# [Assignment]
Please restate each line of the data below exactly. Omit all images.

Segment Start: Records for this task

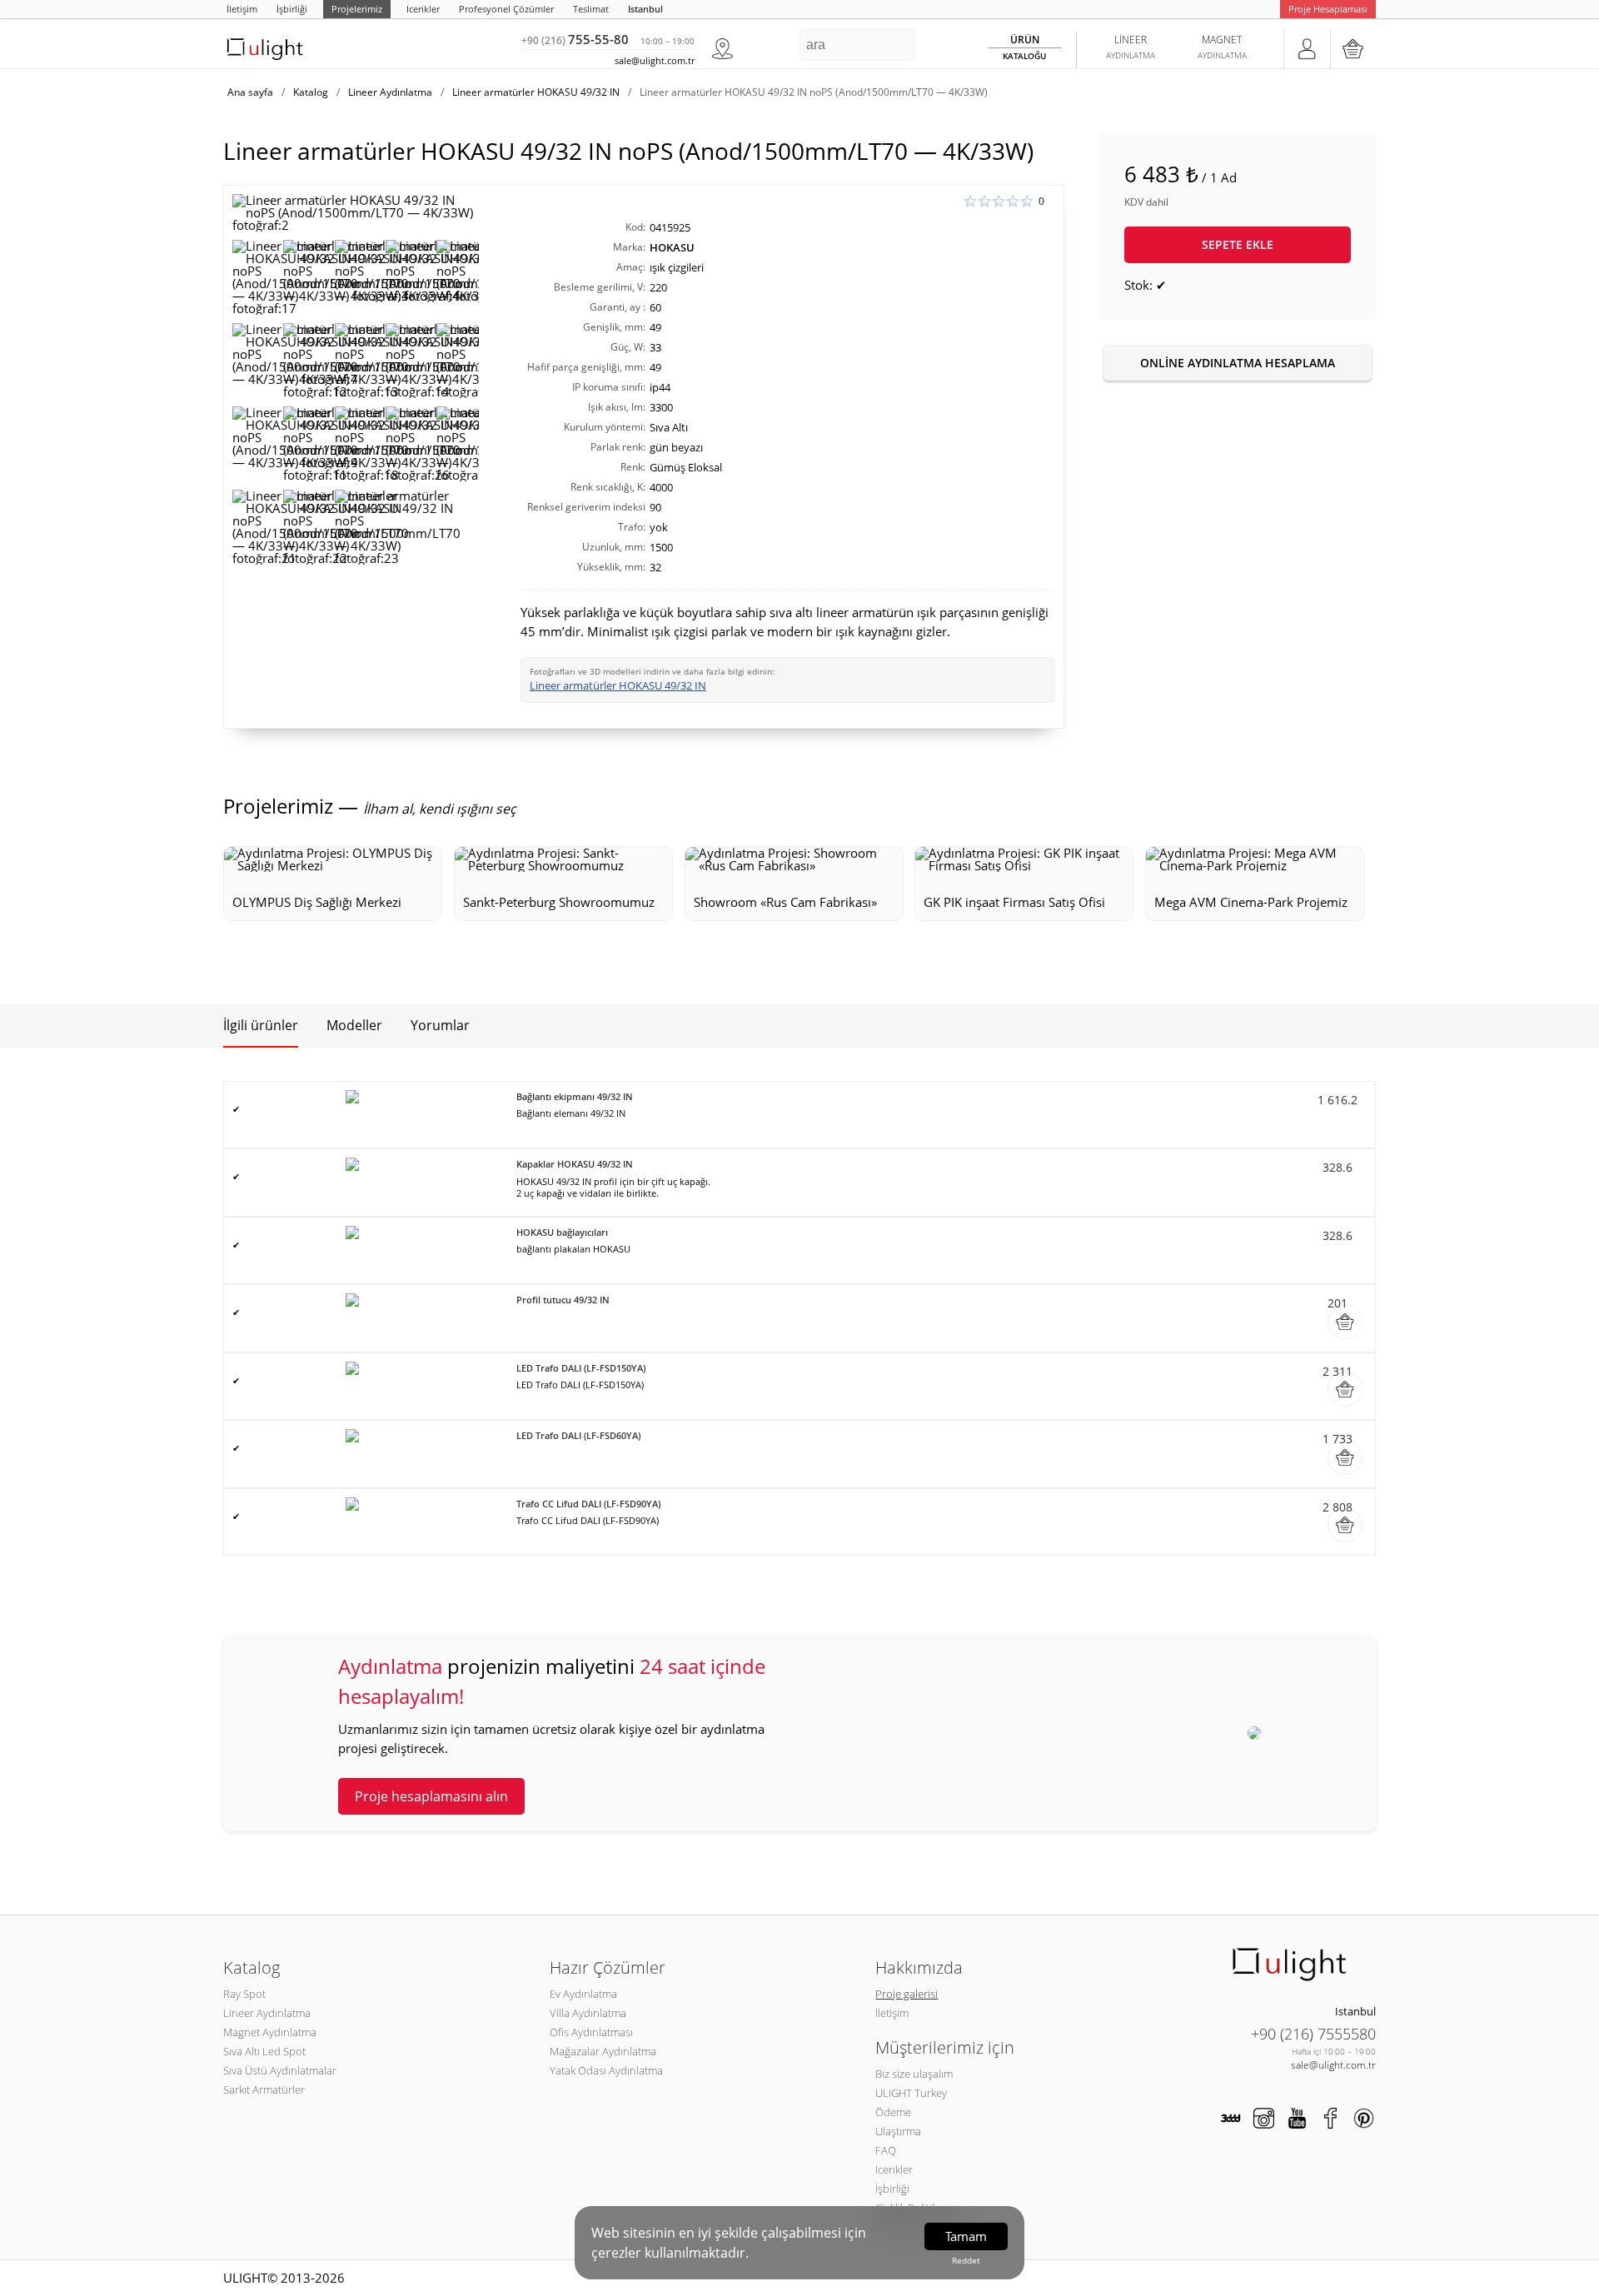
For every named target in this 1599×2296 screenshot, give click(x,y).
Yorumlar (440, 1025)
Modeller (354, 1025)
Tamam (966, 2236)
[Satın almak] (1345, 1321)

Segment End: Records for this task

# [Task response]
For every named target in this 1599×2296 screenshot, give click(x,y).
Yorumlar (440, 1025)
Modeller (354, 1025)
Tamam (966, 2236)
[Satın almak] (1345, 1321)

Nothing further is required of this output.